Gstaad
Far be it from me to give advice to the Queen — last I heard she is one wise and experienced lady — but she’s dining this week with the 13-member IOC evaluation commission, which is charged with judging the various bids of cities trying to land the 2012 Olympic Games. Feign sickness, Ma’am, the worst thing that can happen to London after Ken Livingstone and traffic wardens is the Games. I know, I know, Athens were the best Games ever, so why shouldn’t London have its turn? Well, plenty of reasons, and none of them boring. Athens had no Underground, no good roads to speak of, an airport hastily assembled to welcome Charles Lindbergh in 1927, and athletic facilities inferior to those of any junior high school in the great state of South Dakota. The Games rectified all that, with state-of-the-art roads, stadiums galore, an airport which makes Heathrow look like the French garrison’s at Dien Bien Phu, and an Underground fit for Kings Farouk and Fahd, and any other spoiled fatties from down south.
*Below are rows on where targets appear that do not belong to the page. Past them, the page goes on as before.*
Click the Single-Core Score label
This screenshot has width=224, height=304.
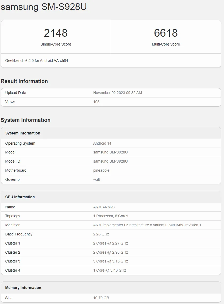[x=56, y=44]
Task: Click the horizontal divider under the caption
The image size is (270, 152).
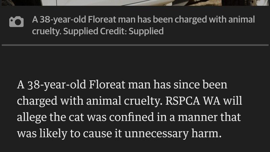Action: pos(135,45)
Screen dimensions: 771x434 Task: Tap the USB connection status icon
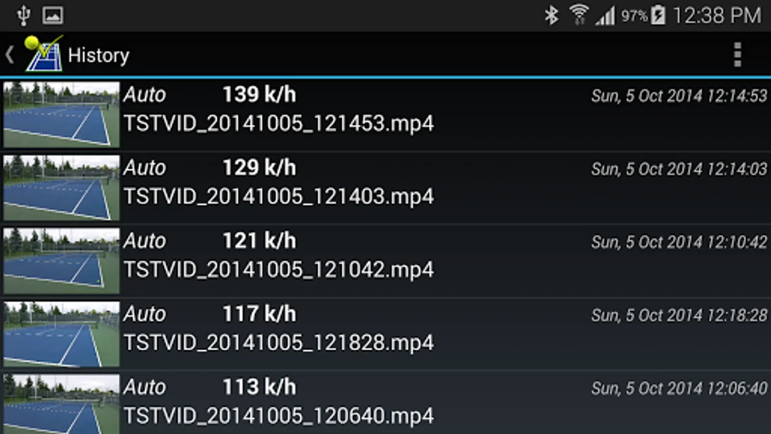[23, 15]
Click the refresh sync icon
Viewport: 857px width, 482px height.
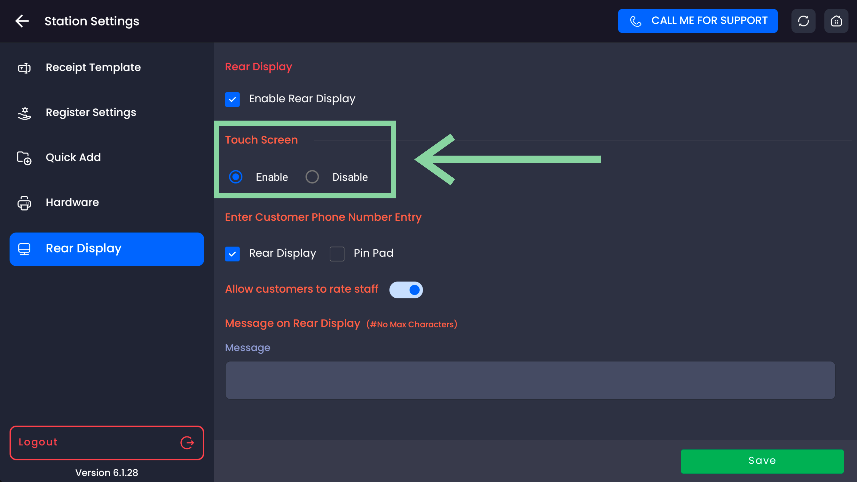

But — at a price. Greece is now in debt until the year 4032, give or take a year, and that is only if the EU powers that be give us a favourable rate. (Rwanda and Swaziland are also willing to help us, and we have dispatched a team of bankers to negotiate. Alas, last we heard some of them had been boiled and eaten, but nothing has been confirmed.) When Athens first tried to bid for the 1996 Games, the centenary of the Olympics, my childhood friend Spyro Metaxas, of Metaxas brandy fame, was appointed head of the Greek delegation. His budget was $950 million dollars, which may sound small, but, as he says, if one does not overcharge in order to get kickbacks, it is more than sufficient.